Material for the task
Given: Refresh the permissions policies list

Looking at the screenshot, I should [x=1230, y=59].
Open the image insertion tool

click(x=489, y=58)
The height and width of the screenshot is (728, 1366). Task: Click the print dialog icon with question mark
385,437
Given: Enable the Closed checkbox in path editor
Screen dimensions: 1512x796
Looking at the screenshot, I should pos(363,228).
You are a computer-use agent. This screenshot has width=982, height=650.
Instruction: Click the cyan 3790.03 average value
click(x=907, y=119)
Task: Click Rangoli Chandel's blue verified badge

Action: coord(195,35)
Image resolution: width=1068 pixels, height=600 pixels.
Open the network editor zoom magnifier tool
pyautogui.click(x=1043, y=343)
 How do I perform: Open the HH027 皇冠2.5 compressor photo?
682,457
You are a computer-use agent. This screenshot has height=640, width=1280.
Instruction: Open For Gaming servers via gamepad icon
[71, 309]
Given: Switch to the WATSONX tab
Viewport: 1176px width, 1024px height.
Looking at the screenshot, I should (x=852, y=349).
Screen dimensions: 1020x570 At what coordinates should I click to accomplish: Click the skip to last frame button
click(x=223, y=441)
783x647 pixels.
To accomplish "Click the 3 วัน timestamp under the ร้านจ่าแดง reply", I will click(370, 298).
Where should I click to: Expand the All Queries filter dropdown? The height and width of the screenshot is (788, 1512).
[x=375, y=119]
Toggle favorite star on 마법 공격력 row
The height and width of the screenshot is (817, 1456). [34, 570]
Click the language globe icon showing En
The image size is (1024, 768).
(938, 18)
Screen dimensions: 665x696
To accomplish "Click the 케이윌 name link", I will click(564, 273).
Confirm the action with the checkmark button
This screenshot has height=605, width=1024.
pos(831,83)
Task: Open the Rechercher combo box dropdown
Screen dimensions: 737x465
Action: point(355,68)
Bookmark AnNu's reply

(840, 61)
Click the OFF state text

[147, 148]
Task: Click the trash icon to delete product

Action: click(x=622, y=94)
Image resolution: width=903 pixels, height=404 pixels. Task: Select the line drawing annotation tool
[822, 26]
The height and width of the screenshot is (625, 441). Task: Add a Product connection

The task
All lines above containing the string "computer" are to be collected.

Answer below
You are a computer-use agent. This screenshot has width=982, height=650.
You are a computer-use agent. This screenshot has height=640, width=1280.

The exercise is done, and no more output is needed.